As far as a Buran type Shuttle II---Wayne Ordway (Fred's son) seemed to like the concept:

I'm not saying that a Buran type system is the cheapest winged RLV...but it would be the simplest. A pathbreaker.

The point is to get winged research going and get some type of cargos back to increase the appetites of the business community at large. Once that is done---even sleepy Boeing might take notice and start work on Star Raker or something really useful.

But you are correct in saying the marketplace and industry are the right sources--but billionaire vanity projects aren't.

Musk doesn’t like wings?

Well, I don’t like eggshell tankage…and the “Adama Maneuver” falls under what I call stupid tank tricks…because it is land perfectly or die.

An Americanized Buran with turbojets…esp if it can have a metal heat shield—-that is a full aircraft. Not a glider. With F-111 type escape pods…you have even more margin…launch heads up.

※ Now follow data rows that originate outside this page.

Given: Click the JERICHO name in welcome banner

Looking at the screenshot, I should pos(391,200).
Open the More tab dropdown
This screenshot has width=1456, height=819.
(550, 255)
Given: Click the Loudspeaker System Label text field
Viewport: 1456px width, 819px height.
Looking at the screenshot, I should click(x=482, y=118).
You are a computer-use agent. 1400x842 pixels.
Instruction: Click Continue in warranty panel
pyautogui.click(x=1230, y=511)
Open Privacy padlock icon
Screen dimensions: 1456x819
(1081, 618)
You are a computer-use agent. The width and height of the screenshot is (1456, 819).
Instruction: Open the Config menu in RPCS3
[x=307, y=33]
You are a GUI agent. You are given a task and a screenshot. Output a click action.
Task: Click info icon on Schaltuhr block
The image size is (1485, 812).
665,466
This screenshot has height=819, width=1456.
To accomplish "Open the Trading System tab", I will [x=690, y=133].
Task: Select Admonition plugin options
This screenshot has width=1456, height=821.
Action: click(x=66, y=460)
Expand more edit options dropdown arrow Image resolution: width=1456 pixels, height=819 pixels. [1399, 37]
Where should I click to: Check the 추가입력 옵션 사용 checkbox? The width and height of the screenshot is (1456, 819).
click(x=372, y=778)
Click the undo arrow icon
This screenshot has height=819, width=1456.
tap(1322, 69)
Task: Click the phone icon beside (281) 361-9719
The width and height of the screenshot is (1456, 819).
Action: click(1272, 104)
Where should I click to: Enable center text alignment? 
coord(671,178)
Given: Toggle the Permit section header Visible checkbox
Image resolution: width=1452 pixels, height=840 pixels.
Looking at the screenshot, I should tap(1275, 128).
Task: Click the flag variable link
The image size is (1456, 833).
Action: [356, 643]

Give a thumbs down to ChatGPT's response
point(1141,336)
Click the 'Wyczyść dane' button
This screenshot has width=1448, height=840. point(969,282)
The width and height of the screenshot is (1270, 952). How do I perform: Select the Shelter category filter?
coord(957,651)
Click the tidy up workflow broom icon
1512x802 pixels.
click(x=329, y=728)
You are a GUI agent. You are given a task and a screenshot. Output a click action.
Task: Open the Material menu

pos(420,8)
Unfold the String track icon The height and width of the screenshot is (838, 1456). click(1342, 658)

Buran might be an old space design…but with new space passion it can work. The engine-equipped ET core can more easily be a wet workshop later or if you assembly line 3D printed engines…can be expended or come back with wings of its own if scaled up enough…the Buran itself as close to an airplane as can be…not an eggshell.

In FOR ALL MANKIND we see a lunar shuttle. The only way that could work is if it were refilled with the ET remaining attached there and back again so as to slow down to orbital velocity for re-entry. While this was pooh-poohed…it is no different than Starship…but that full frame orbiter just says “hold my beer” to the ET.

With Starship…the beer can holds you.

A Buran style orbiter with perhaps beefed up snap-on ablatives Portree once wrote about…might leave a refilled engine equipped ET (after emptying itself on a burn to Luna) behind to soft land on the Moon as an “uncrasher” stage…and perhaps come back all by itself.

It is tankage…not wings…that get in the way.
Unless you like landing grain silos…then…knock yourself out.